But others in the room said that it was important to ensure that the cleanup was done correctly, for example with NVMe devices. There was some discussion of whether that kind of testing was truly useful and whether module unloading was the right way to go about it, but no real consensus emerged. Josef Bacik said that it was important to focus on "testing the thing that we care about" and not to let unrelated problems muddy the waters by way of side effects.

There are also some problems with the error reporting in fstests, Chamberlain said. There are two kinds of files associated with each test, a .bad file and another in the Junit format, that do not always agree. So both types of files need to be processed in order to find the errors associated with a particular test. Blktests is better in that respect, he said, at least partly because it is a newer test suite.

Ted Ts'o said that tests with errors in one type of file and not the other are simply test bugs that should be fixed; the test runners could perhaps be changed to process both, as well, but the tests should be updated to have the right information. There was also some discussion of saving dmesg output when there are test failures. Bacik said that fstests has an option to always save that output even if the test passes, which can be useful; Omar Sandoval said that if blktests did not have a similar option, it would be added.

To try to investigate the failure rates of some of the tests, Chamberlain runs fstests and blktests in a loop for 100 iterations on each. For running fstests on all of the filesystems, that loop takes five or six days, while the loop takes a single day for blktests. Tests that do not pass for all of the test runs can be removed from the baseline while they are being investigated.

Ts'o cautioned that there are different goals for running these test suites, however. A QA person who is "trying for the platonic ideal of zero bugs" may have to do multiple runs looking for bugs that only appear infrequently. But, from his company's perspective, it does not make sense to try to detect those kinds of bugs since he does not have the budget to hire enough people to track them all down.

Instead, his testing focuses on running tests on the hardware that is being used in production to try to find the kinds of bugs that will occur in that scenario. So Ts'o said he has different goals than Chamberlain does, though the work that Chamberlain is doing is valuable. Ts'o said that he is trying to "maximize bang for the buck" to produce the highest-quality kernel he can afford given his budget. Chamberlain agreed that there is a need to prioritize the work based on the goals of the organizations involved, but as Ts'o noted, this kind of work requires lots of resources.

Moving onto another subject, establishing a baseline for a new filesystem takes one or two months, Chamberlain said. Not having a public baseline for a filesystem should be seen as a technical debt within the community. But it takes time and resources to investigate the test failures, so dropping failing tests to establish a "lazy baseline" is needed.

Another problem that he sees is that tests that should fail for a given configuration or filesystem should be annotated so that they can be run and the failure verified.

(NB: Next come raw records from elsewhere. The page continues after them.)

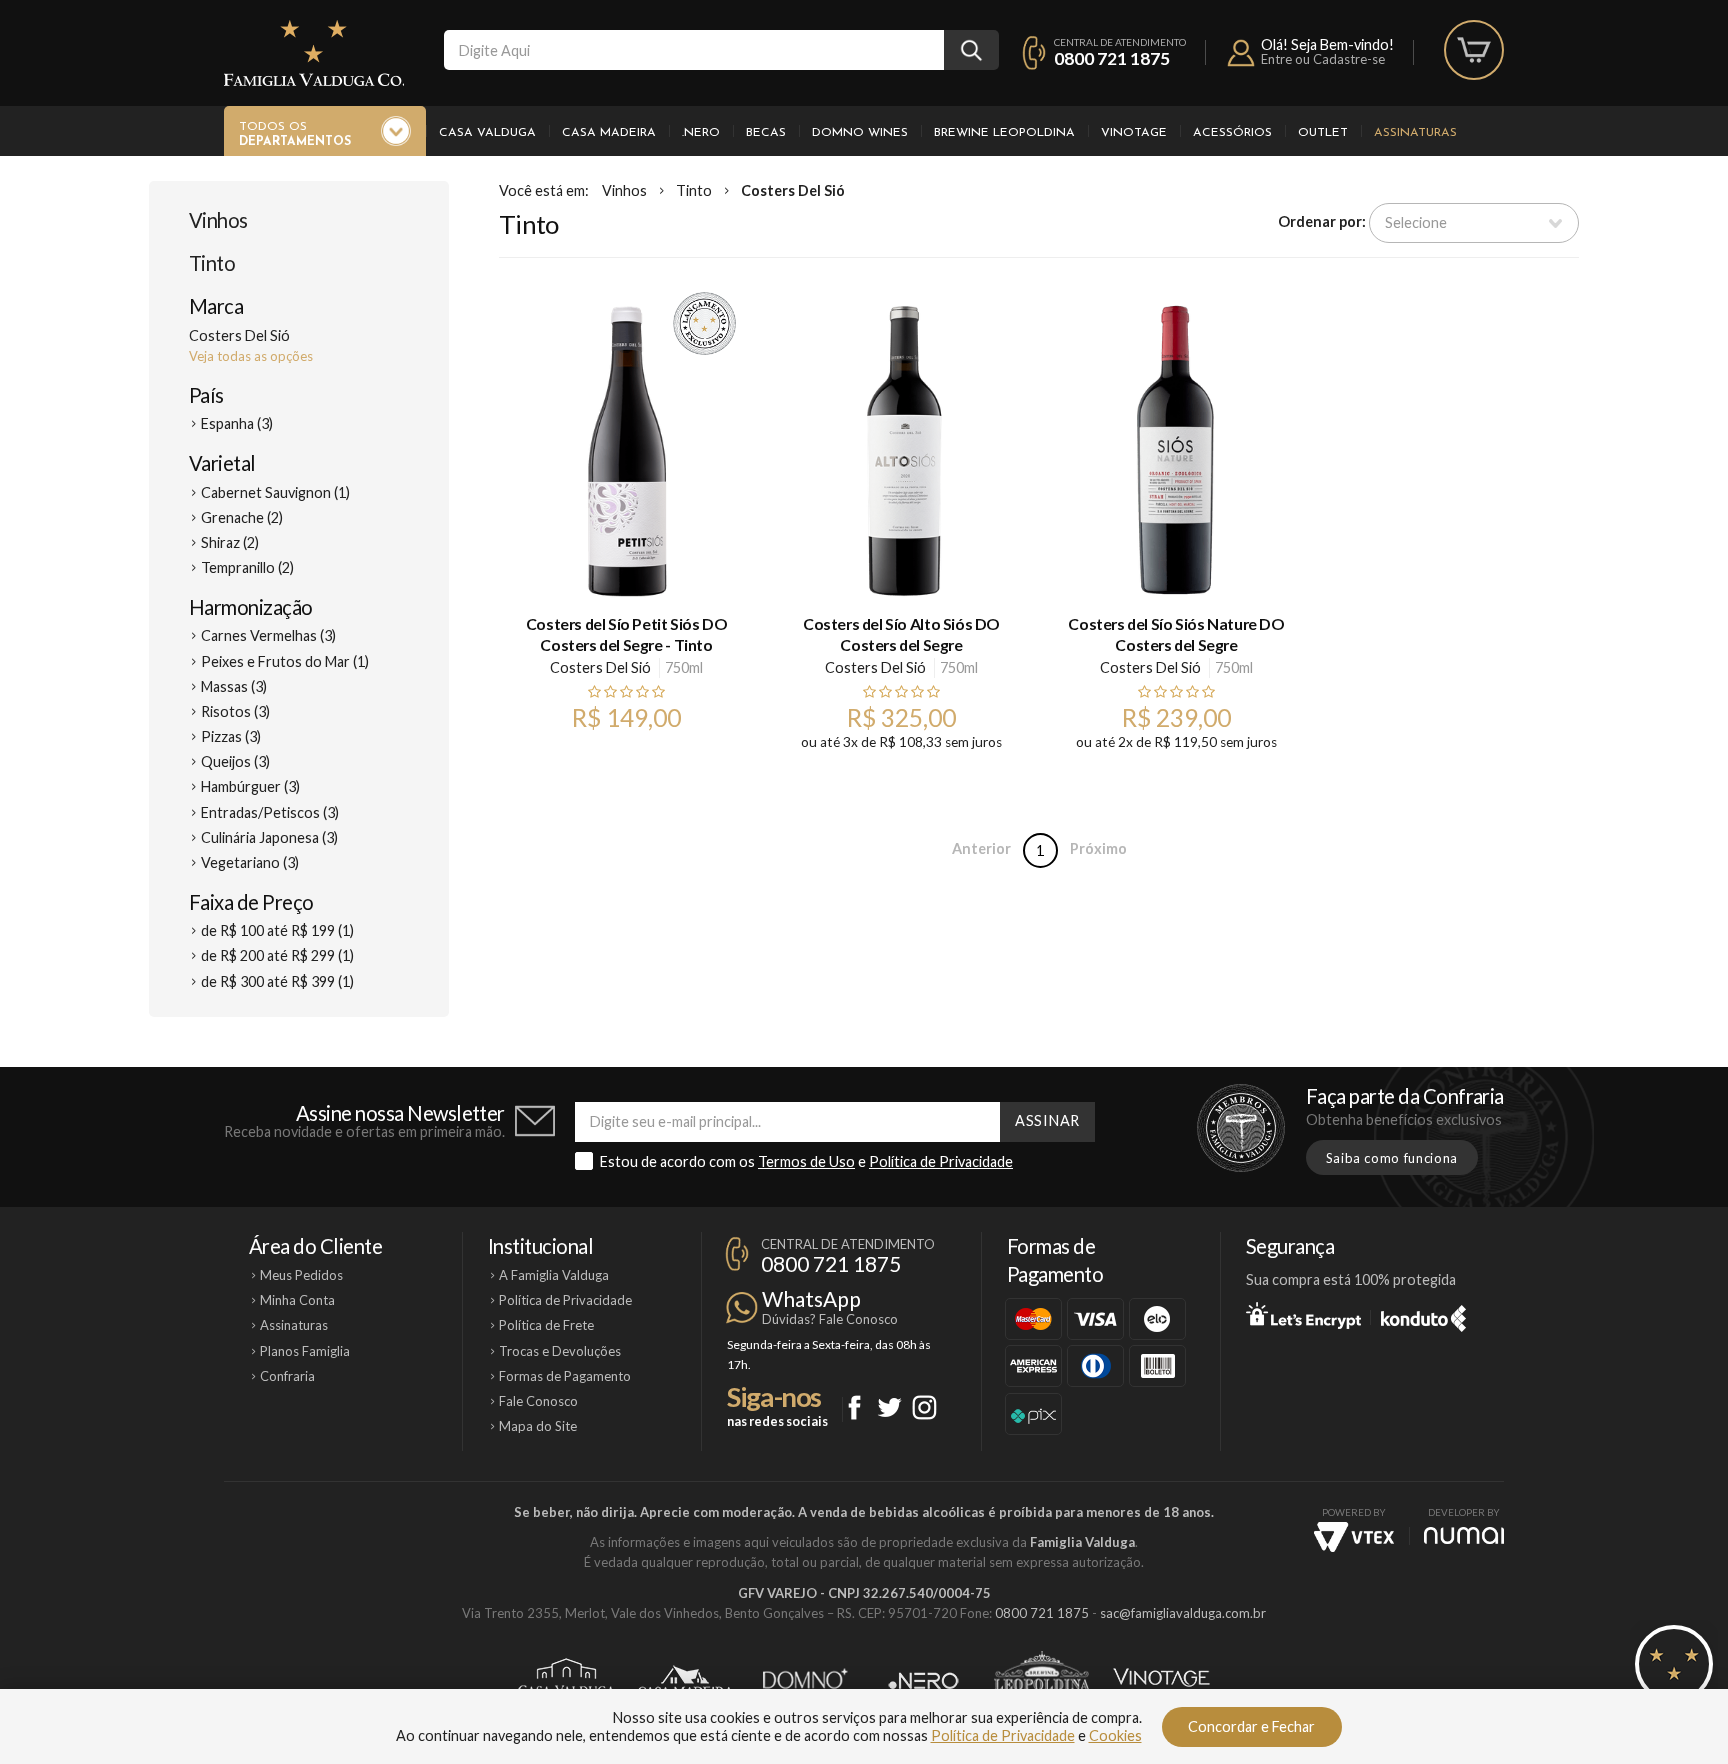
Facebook (854, 1407)
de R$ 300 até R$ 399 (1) (277, 981)
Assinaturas (1415, 133)
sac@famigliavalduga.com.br (1183, 1613)
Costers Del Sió (793, 190)
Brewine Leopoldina (1004, 133)
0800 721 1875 (1112, 58)
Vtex (1354, 1537)
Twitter (889, 1407)
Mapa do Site (538, 1426)
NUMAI (1464, 1535)
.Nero (701, 133)
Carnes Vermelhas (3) (268, 635)
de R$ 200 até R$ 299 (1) (277, 955)
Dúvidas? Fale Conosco (830, 1319)
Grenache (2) (242, 517)
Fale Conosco (538, 1401)
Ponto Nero (923, 1681)
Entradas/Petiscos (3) (270, 812)
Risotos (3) (235, 711)
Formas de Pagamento (565, 1376)
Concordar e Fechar (1251, 1726)
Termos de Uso (806, 1161)
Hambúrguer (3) (250, 786)
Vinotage (1134, 133)
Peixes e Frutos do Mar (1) (285, 661)
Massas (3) (234, 686)
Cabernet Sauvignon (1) (275, 492)
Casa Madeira (609, 133)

But others disagreed, saying that known failures should be turned into separate tests to demonstrate the correct behavior. Bacik worried that it would simply introduce further uncertainty into the tests. The session ran out of time, but Bacik scheduled another session later in the day to discuss other problem areas for testing.

Index entries for this article
Kernel	Block layer/Testing
Kernel	Filesystems/Testing
Conference	Storage, Filesystem, Memory-Management and BPF Summit/2022

Challenges with fstests and blktests

Posted Jun 1, 2022 17:14 UTC (Wed) by developer122 (guest, #152928) [Link] (1 responses)

I know the OpenZFS folks slam their filesystem for every changeset, but how much testing does BTRFS do? It seems like more comprehensive testing would enable a lot more of it's spurious bugs to be caught and fixed.

Challenges with fstests and blktests

Posted Jun 3, 2022 12:48 UTC (Fri) by mcgrof (subscriber, #25917) [Link]

Each developer *aught* to run fstests or blktests, depending on what they are developing.

Each maintainer runs these tests as well.

To address low deterministic bugs however one must run the tests multiple times. That will vary by developer, maintainer and Linux distribution.

Do the math for what you can afford to test and in what timeline.

I doubt OpenZFS gets more test coverage than the aggregate testing of any real Linux filesystems for all Linux distributions ;) We all stand to gain each filesystem is tested heavily. If your filesystem is upstream you benefit from generic tests, there are tons. If you're filesystem is out of tree the onus is on you. OpenZFS stands out as a wonderful example of loosing out of everything valuable from the standard Linux filesystems test experience.

Challenges with fstests and blktests

Posted Jun 2, 2022 9:05 UTC (Thu) by jezuch (subscriber, #52988) [Link] (1 responses)

Ah, flaky tests! At $DAYJOB we have regular crusades against them, we declare victory, and after a while they creep in again. And it's not because we have a bad engineering culture. Sadly, not all of them are fully under our control - some of them are integration tests with external systems, sometimes there is a hiccup in the environment. Anyway, I feel your pain and hope that others see the light and come to realize that it's important to fix all of them :)

Challenges with fstests and blktests

Posted Jun 3, 2022 12:05 UTC (Fri) by mcgrof (subscriber, #25917) [Link]

To address some of those flakey tests one must rule out determinism in the other components first. So for instance:

How often can you reboot a system without issue and ensure it comes up fine?

The kdevops reboot-limit workflow test is designed to test just that. And currently I suggest distributions to aim for as many reboots a release allows per architecture.

An oddball x86 issue has been reproduced with this test:

https://www.spinics.net/lists/kernel/msg4375478.html

I'd be wonderful to see what other architecture bugs are in the closet.

Challenges with fstests and blktests

Posted Jun 3, 2022 11:56 UTC (Fri) by mcgrof (subscriber, #25917) [Link]

Jake, the blktests test which failed 1/669 times is blktests block/009 and the respective bug report and details can be observed here:

https://bugzilla.kernel.org/show_bug.cgi?id=212305

This is now fixed upstream.